As far as saves and stats go, it gets a divine bonus to saves equal to 5% HD and to ability scores equal to 10% HD. Naturally, its CR balloons into the stratosphere, with a +15 modifier plus 10% of its HD (seeing a pattern here?). It also drops triple loot.
The two example terrors are a titan and a hell hound, coming in at CR 56 and 22, respectively.
Also, if I'm figuring this out correctly, an apocalyptic housecat would have 10d12 HD, AC 25, and would be CR 16...the template does say it works better on mid to high HD monsters...
Applies to any creature capable of using magic
After that last one, I think I need something a little more tame. An arcane servitor is a magic-using creature that has made itself more magical...
TO THE EXTREME!
"ahem" Sorry about that. This template is pretty straightforward, it gives an extra use of every spell-like and supernatural ability the creature has, plus one more per 4 HD. It also gets Read Magic, Mage Armor and Detect Magic at will, along with SR equal to 10+HD, along with all Knowledge skills trained .
The really mind-blowing powers come from the fact that it gets sorcerer casting equal to 1/2 HD and total arcane spell immunity to any spell a caster of it's HD in levels or lower could cast. It should go without saying that these powers in tandem in 3.5 can make life difficult for any party bereft of martial attackers. A +2 to both Intelligence and Charisma makes sure that the creature can use the casting it receives.

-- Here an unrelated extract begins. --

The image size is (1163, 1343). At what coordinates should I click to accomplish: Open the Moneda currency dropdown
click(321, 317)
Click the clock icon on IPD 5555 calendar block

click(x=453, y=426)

The example creature, a lillend, seems to present a quite worthy foe at its new CR of 9.
Now for the bad news. Any PC wishing to get some free casting will be saddled with a +4 LA for their hubris. Not only does this diminish the casting the template would give, it also slows down the character's other abilities in relation to the party. Arcane Servitor does seem to work best as something to put on monsters to give them a bit more punch (metaphysically speaking).
Whew! That got crazy for a second. Next time, defenders of the faith, animals both leaders of the pack and paragons of the species, and a special something if you've ever wanted an owlbear with machetes for arms.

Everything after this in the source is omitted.